Creo en la amabilidad sin dolor
en la bondad que es verdadera magia
y obra por contagio del amor

Creo en mis convicciones
pues si no fuese yo el que alumbra
nadie más lo haría

Creo en la condena de la soledad
que se abalanza siempre sombría
a veces aún en compañía

Creo en mis miedos, mis temores
en el génesis de mis dolores
las riquezas siempre se pierden
pero los cielos nunca se oscurecen

Doce reflexiones

  • De los dos no es más idiota el que ignora y pretende no saber, si no el que sabe y pretende no ignorar
  • Aquel que busca obtener el éxito rara vez lo merece, y el que busca merecerlo rara vez lo obtiene
  • A veces hace falta incertidumbre, oscuridad para que la luz no nos enceguezca
  • Los animales son el orden más alto del ser, únicamente capaces del sentimiento más puro, libre de la corrupción y manipulación de la mente
  • Cuenta la historia que Dios se hizo hombre para que el hombre deje de querer ser Dios


  • El hombre no es más que la suma de los valores que adopta, o la falta de ellos
  • La religión es simplemente un tipo de espiritualidad forzada que constantemente busca difuminar los límites entre rito y revelación, interpretación y enseñanza
  • El conocimiento es una enfermedad para la que el mundo moderno ya ha encontrado una cura
  • La paradoja es el origen del pensamiento; buscar la verdad absoluta es atentar contra el intelecto
  • A veces hace falta incertidumbre, oscuridad para que la luz no nos enceguezca
  • Encuentro que solo ante la incierta quietud de la noche el mundo terreno cede a la imaginación
  • Nunca antes había tenido el hombre tales cantidades de conocimientos a su alcance como los tiene hoy en día, y así mismo nunca antes había preferido la ignorancia al saber con tan fanático fervor.

Esto es amar…

Esto es amar: volar hacia un cielo secreto, causar que cien velos caigan cada momento. Primero dejar ir la vida. Finalmente dar un paso sin pies.

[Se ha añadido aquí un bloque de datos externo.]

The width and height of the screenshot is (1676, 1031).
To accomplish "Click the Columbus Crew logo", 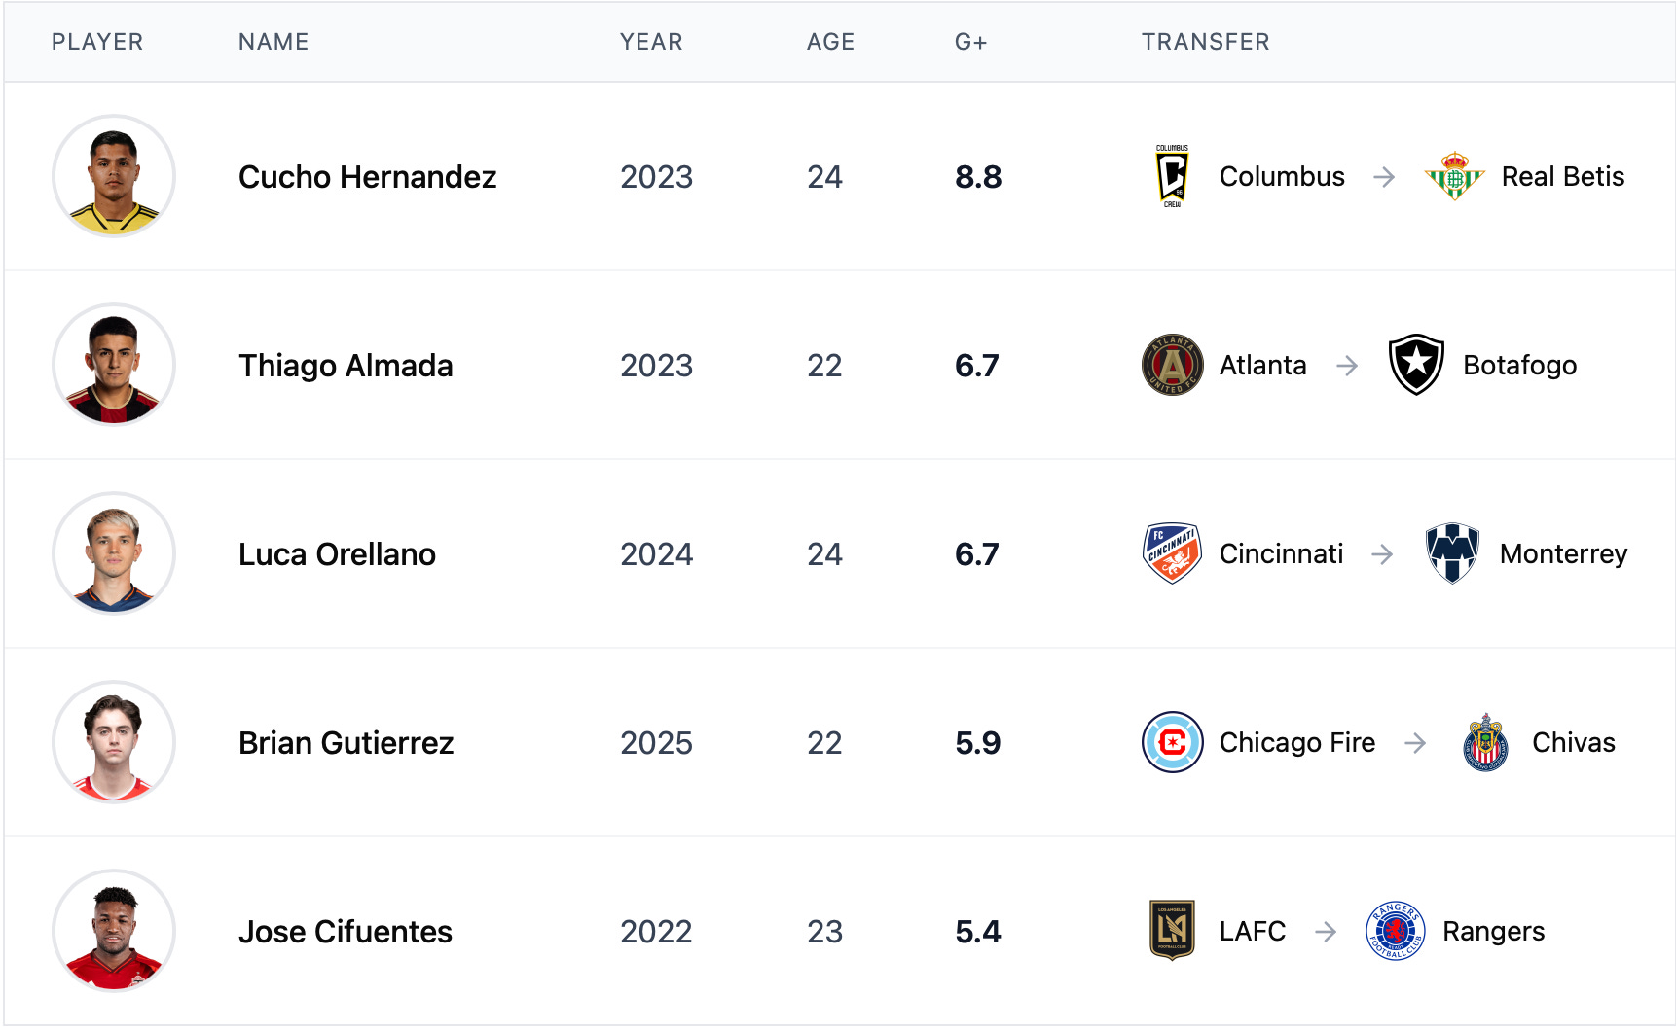I will pos(1172,176).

Nadie mejor que Rumi para ilustrar estos primeros vástagos de lo que vendría a ser este espacio, una humilde morada de pensares huérfanos que no encuentran su lugar en las cotidianidades de mi haber, que han rondado a espaldas de mi mente por tiempo indefinido y he de plasmar hasta el más crudo de los detalles en este lienzo intangible.